Last Friday, Representatives came home for their "in-district work week." With rumors circulating that the South Korea Free Trade Agreement (the biggest agreement of its kind since NAFTA) will soon be brought to the floor for Congressional approval, now is the time to act! In order to stop its passage, and the set of free trade agreements that will likely follow, we must make it clear that it is wildly unpopular and will cost far too many votes. Please join our call in day on Feb. 27th. (A call-in script can be found below.) Even better, talk to your Representative in person while she or he is in your community. Go to a Congress on Your Corner, make an appointment with your district office, attend an evening forum -- wherever you have the opportunity, make your Representative understand that there is a high political cost if he or she supports KORUS or the Colombia and Panama Free Trade Agreements that are sure to follow if KORUS passes.
Call In Script
Find information for you Congressperson here and be sure to click to find their local (rather than DC) number.
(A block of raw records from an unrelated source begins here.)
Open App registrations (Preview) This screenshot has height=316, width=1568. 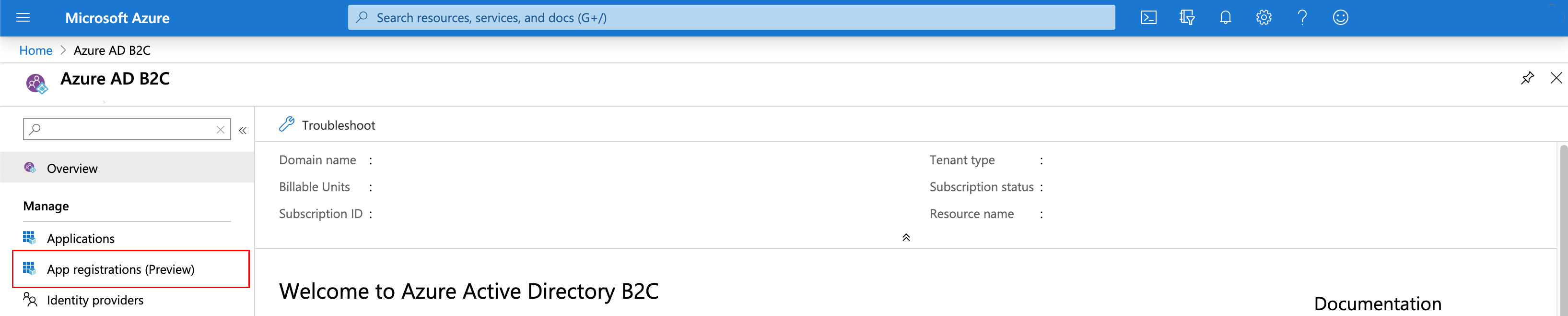click(131, 269)
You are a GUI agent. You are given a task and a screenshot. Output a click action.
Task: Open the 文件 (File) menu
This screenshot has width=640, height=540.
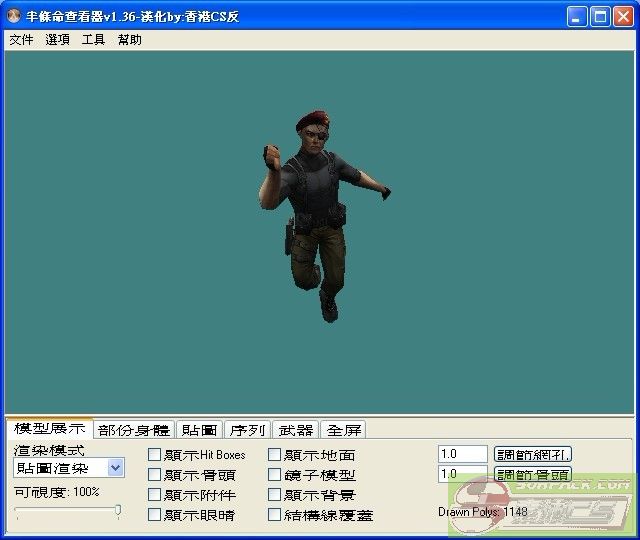coord(21,40)
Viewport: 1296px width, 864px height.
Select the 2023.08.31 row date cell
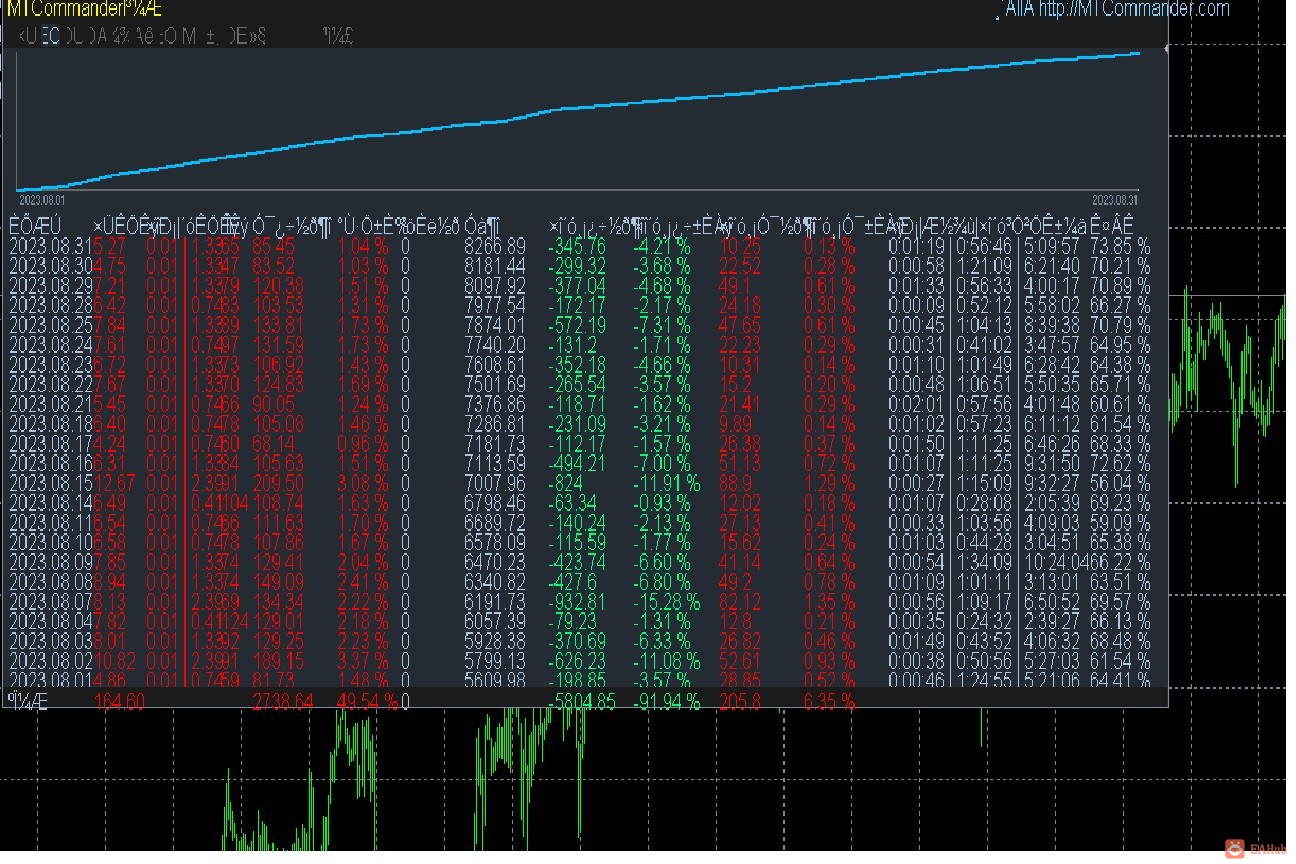coord(50,246)
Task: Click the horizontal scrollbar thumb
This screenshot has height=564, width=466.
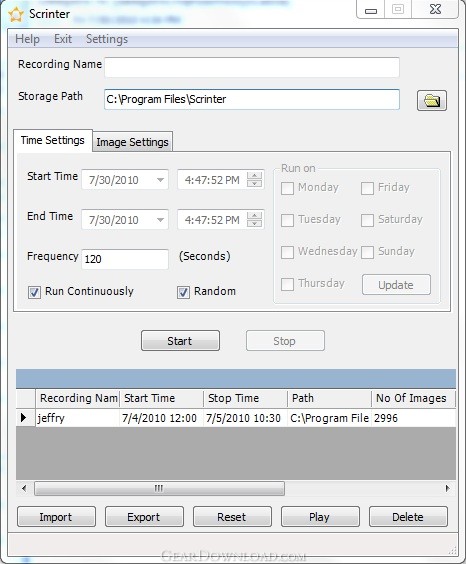Action: click(159, 488)
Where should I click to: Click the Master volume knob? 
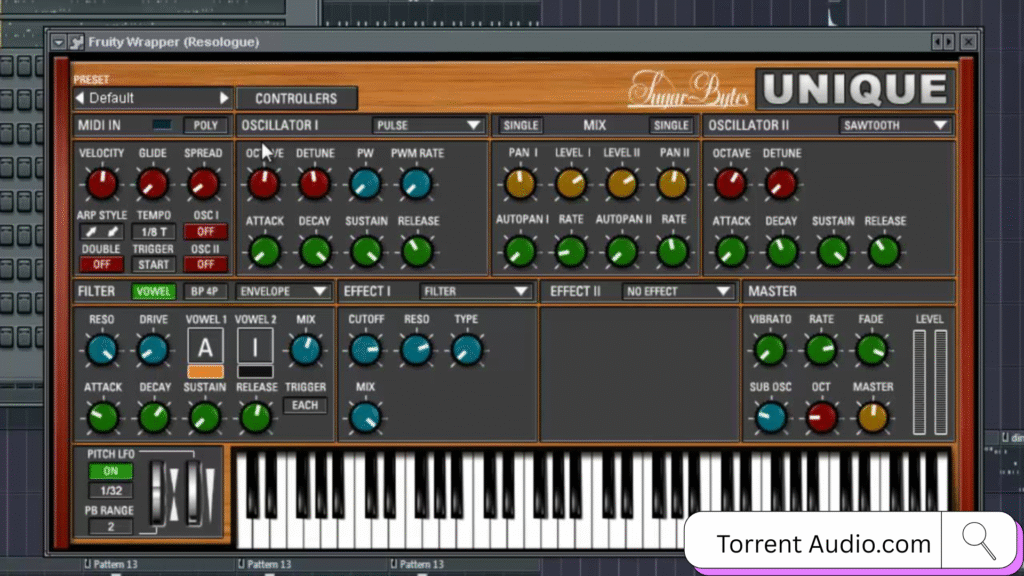tap(872, 417)
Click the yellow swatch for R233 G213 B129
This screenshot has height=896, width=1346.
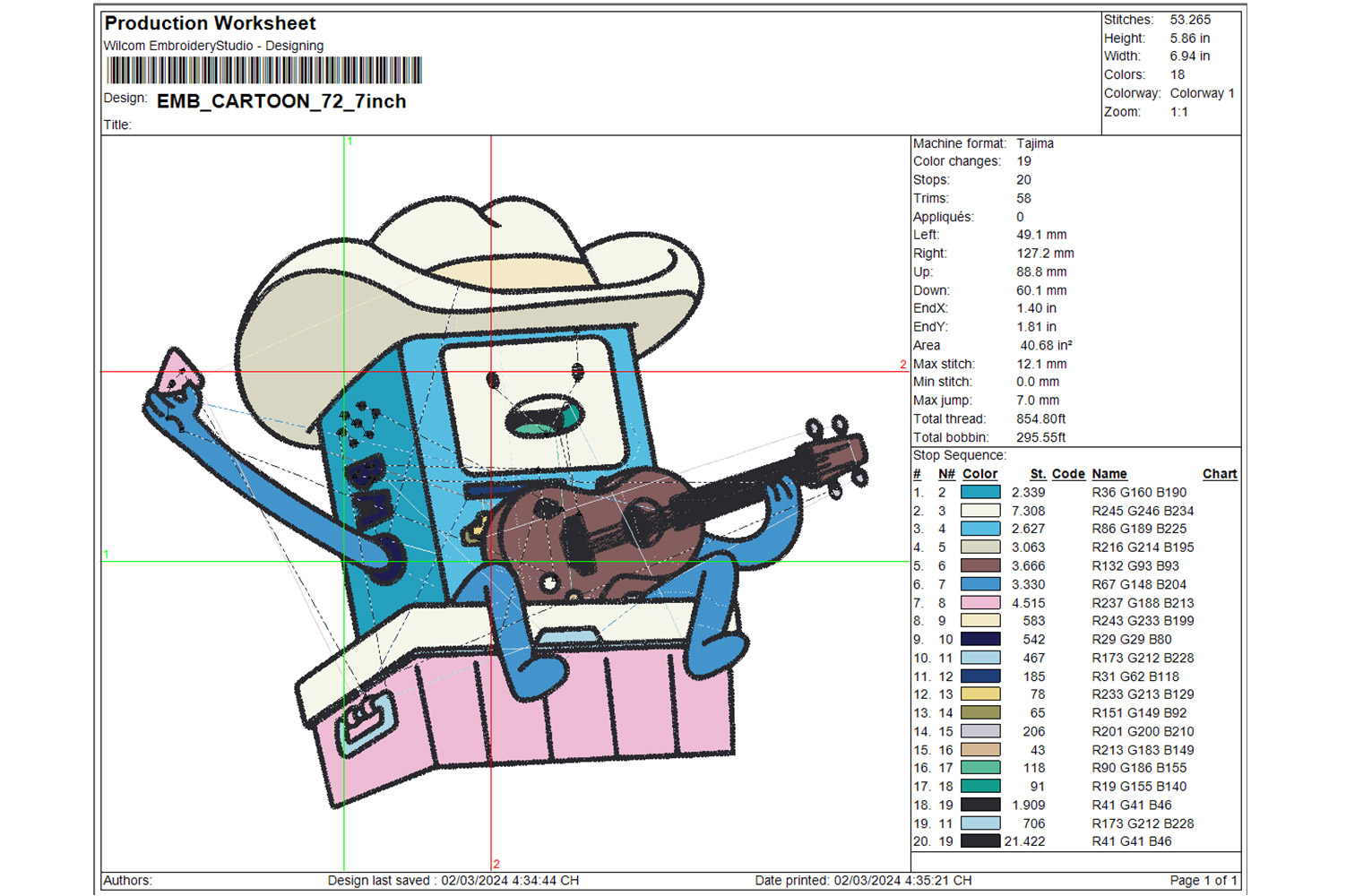tap(979, 694)
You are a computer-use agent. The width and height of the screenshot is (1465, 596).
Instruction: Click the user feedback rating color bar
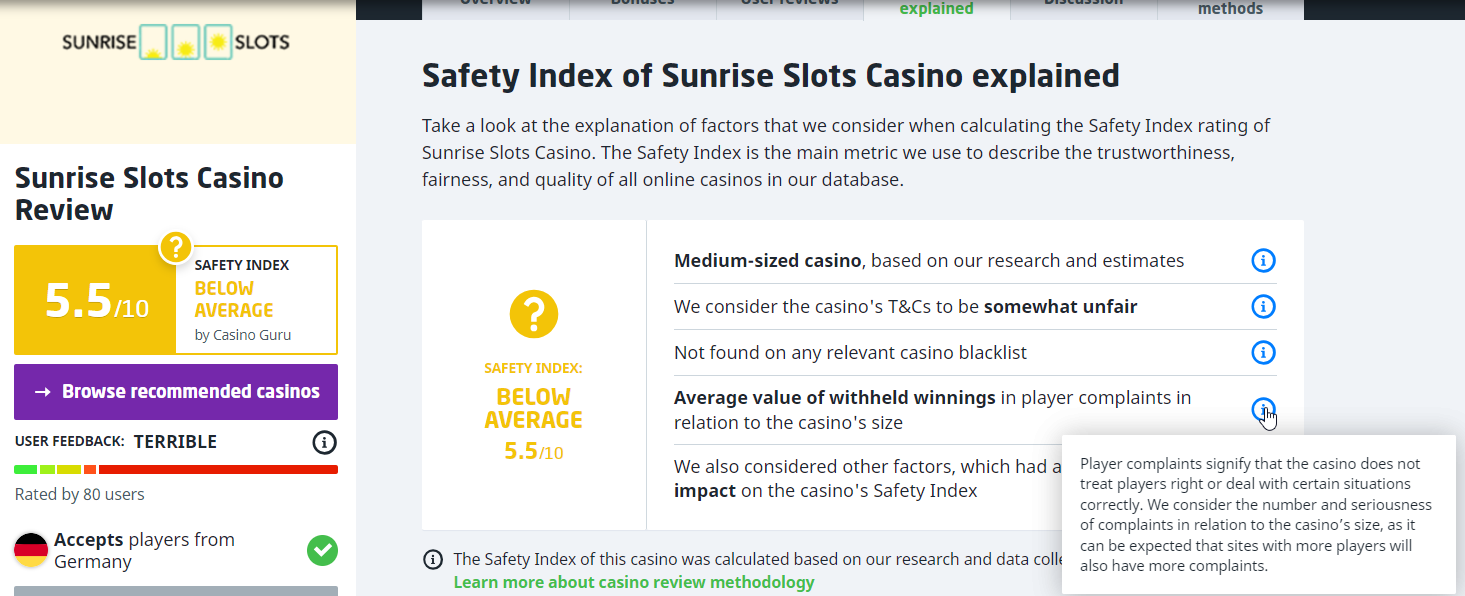coord(176,469)
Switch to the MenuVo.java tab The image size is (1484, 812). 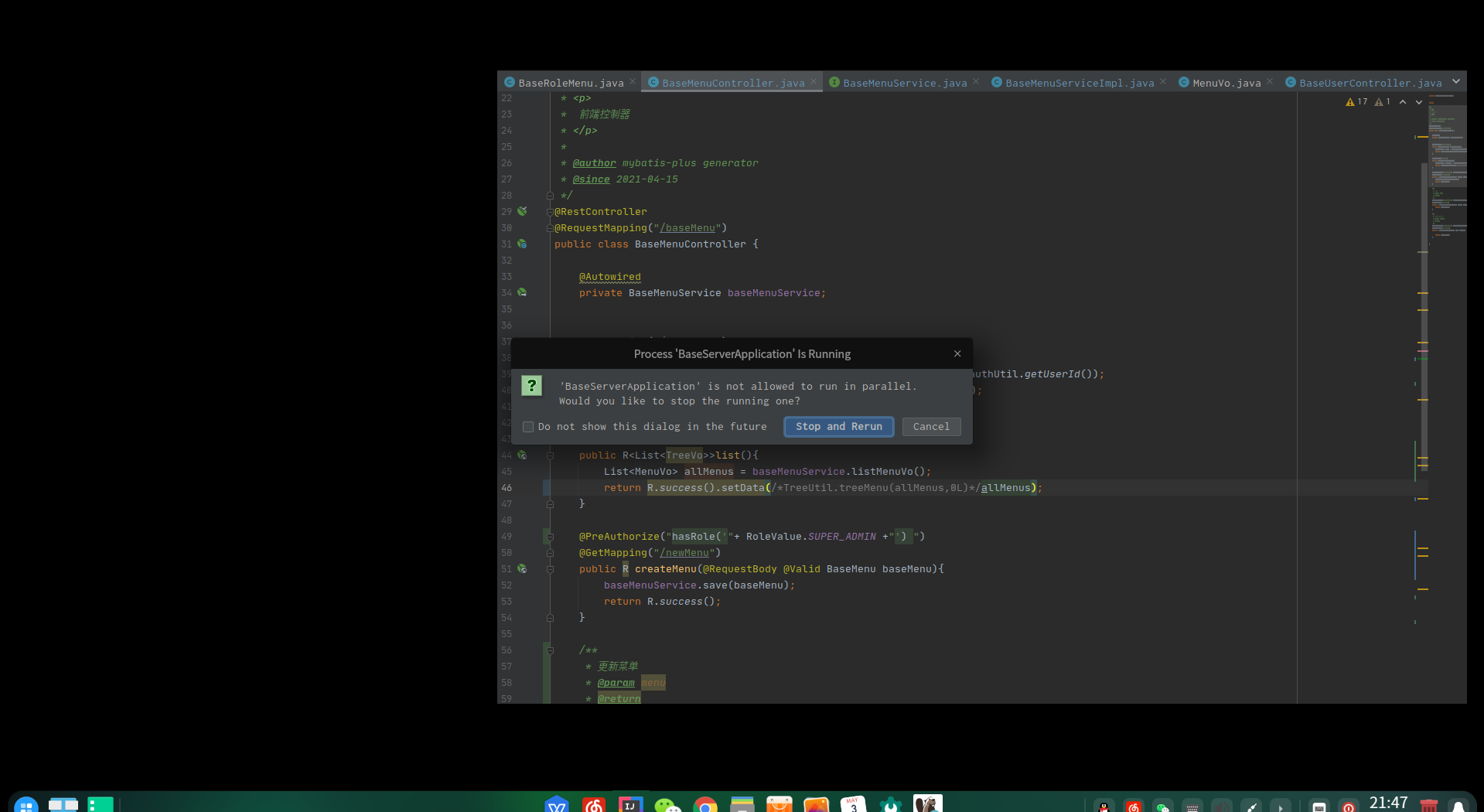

Visit or Call your local Congressperson today and tell them that:
I urge you to reject any attempts to pass the KORUS Free Trade Agreement with South Korea. Free Trade Agreements are unpopular across the political spectrum and elected officials who support KORUS will certainly alienate voters, including me. Polls by the Wall Street Journal and Pew Research Center show that over 60% of both Tea Party sympathizers and union members oppose FTAs. KORUS would be the biggest FTA since NAFTA, and is just as bad for working families. I strongly oppose it and the Colombia and Panama FTAs that are also pending. I urge Rep. _________ to do so as well.
KORUS is highly controversial in both South Korea and the US, and has been the source of major demonstrations in South Korea. Despite the positive spin some members of both parties are trying to put on the agreement, Americans have not been fooled.
There are a number of particularly troublesome parts of the measure. The labor community has largely rejected the agreement due to its poor standards. Environmentalists are appalled at the US efforts to lower environmental and safety standards. Oddly, one of the only reasons many Democrats had hesitated to pass the agreement was due to "non-tariff barriers to trade." In this case that actually meant that South Korea had too high of standards for car and food safety, as well as miles per gallon auto standards for the US to compete. Now that the Obama administration has negotiated for South Korea to lower its car safety and emissions standards for US automobiles, the administration is ready to push the bill through. Clearly, this agreement is another example of a labor and environmental race to the bottom.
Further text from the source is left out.